Latent Space

December 31, 2025

[State of Code Evals] After SWE-bench, Code Clash & SOTA Coding Benchmarks recap — John Yang

The Arena Pivot: Why AI Coding Agents are Moving Beyond Unit Tests

by Latent Space

Date: [Insert Date]

Quick Insight: This summary targets developers and researchers tracking the transition from simple code completion to autonomous software agents. It explains why the next generation of benchmarks focuses on competitive tournaments and long-horizon development rather than static test suites.

💡 Why are unit tests failing: as the ultimate yardstick for AI coding agents?
💡 How does Code Clash: turn software development into a competitive tournament?
💡 Can long-running agents: actually replace human developers or is interactivity the real bottleneck?

Top 3 Ideas

🏗️ The Death of Static Verification

"I don't like unit tests as a form of verification."

Active Arenas: SWE-bench is moving toward environments where models maintain codebases over time. This forces agents to live with the consequences of their previous edits.
Competitive Logic: Code Clash pits models against each other in programmatic games like Halite. Success is measured by performance in a live tournament rather than passing a pre-defined test suite.
Long Horizon Development: Models now face tasks that require hours of execution and iteration. This mirrors the reality of professional software engineering where the first draft is rarely the final one.

🏗️ The Autonomy Paradox

"I definitely don't believe in this idea of just getting rid of the human."

Collaboration Friction: Real-world development relies on underspecified goals and constant back-and-forth. Benchmarks must account for human-in-the-loop interaction to remain relevant.
Task Abstraction: Different tasks require different levels of agentic freedom. High-toil work like JSON parsing is ready for total autonomy while core architecture remains a collaborative effort.

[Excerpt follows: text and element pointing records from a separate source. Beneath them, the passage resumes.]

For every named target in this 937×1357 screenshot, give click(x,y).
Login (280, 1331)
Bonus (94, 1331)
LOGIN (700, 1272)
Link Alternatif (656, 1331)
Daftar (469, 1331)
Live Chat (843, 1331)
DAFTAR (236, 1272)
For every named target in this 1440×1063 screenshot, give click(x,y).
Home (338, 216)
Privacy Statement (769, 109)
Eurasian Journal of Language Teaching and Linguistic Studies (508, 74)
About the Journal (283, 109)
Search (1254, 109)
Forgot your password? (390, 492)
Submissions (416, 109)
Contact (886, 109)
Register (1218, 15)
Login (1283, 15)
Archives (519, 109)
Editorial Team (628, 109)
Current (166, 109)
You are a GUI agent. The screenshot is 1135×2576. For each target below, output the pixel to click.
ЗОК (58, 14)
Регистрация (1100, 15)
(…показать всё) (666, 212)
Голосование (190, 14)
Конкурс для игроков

🏗️ Benchmarking the Intangible

"How do you benchmark understanding?"

Context Management: Future agents will focus on codebase retrieval and automated context management. This enables models to handle massive repos that exceed current window limits.
Market Utility: The industry is moving toward economically valuable arenas that simulate real market value. This moves the focus from "does it run" to "does it create value."

Actionable Takeaways

🌐 The Macro Pivot: The transition from completion to agency requires moving from static repos to active, economically valuable environments.
⚡ The Tactical Edge: Prioritize agentic workflows that emphasize codebase understanding over simple code generation.
🎯 The Bottom Line: The next 12 months will see a move from stunt autonomy to integrated human-AI systems that handle long-running tasks without losing the human intent.

Podcast Link: Click here to listen

We're here at NeurIPS with John Yang of SWE-bench and many other things. Welcome.

Thanks so much for having me. Yeah, really happy to be here. Uh last year I talked to Oier and uh I think Carlos as well, one of your co-authors. How's SWE-bench doing? Like just generally the project is like one and a half years old.

Yeah. I think one and a half years old in terms of when it was actually useful and we put it out October 2023 and then people didn't really touch it too much and then of course like Cognition came on the scene and Devon was an amazing release and I think after that it kind of kicked off the arms race.

Did they tell you beforehand or they just showed up?

It was you know I got an email about like two weeks ago. I think it was from I think it was from Walden. He was like, "Hey, you know, we have a good number on it." I was like, "Wow, congrats." You know, thanks for using it. And then the release was like mind-blowing. I was like, "Wow, these guys did an excellent job."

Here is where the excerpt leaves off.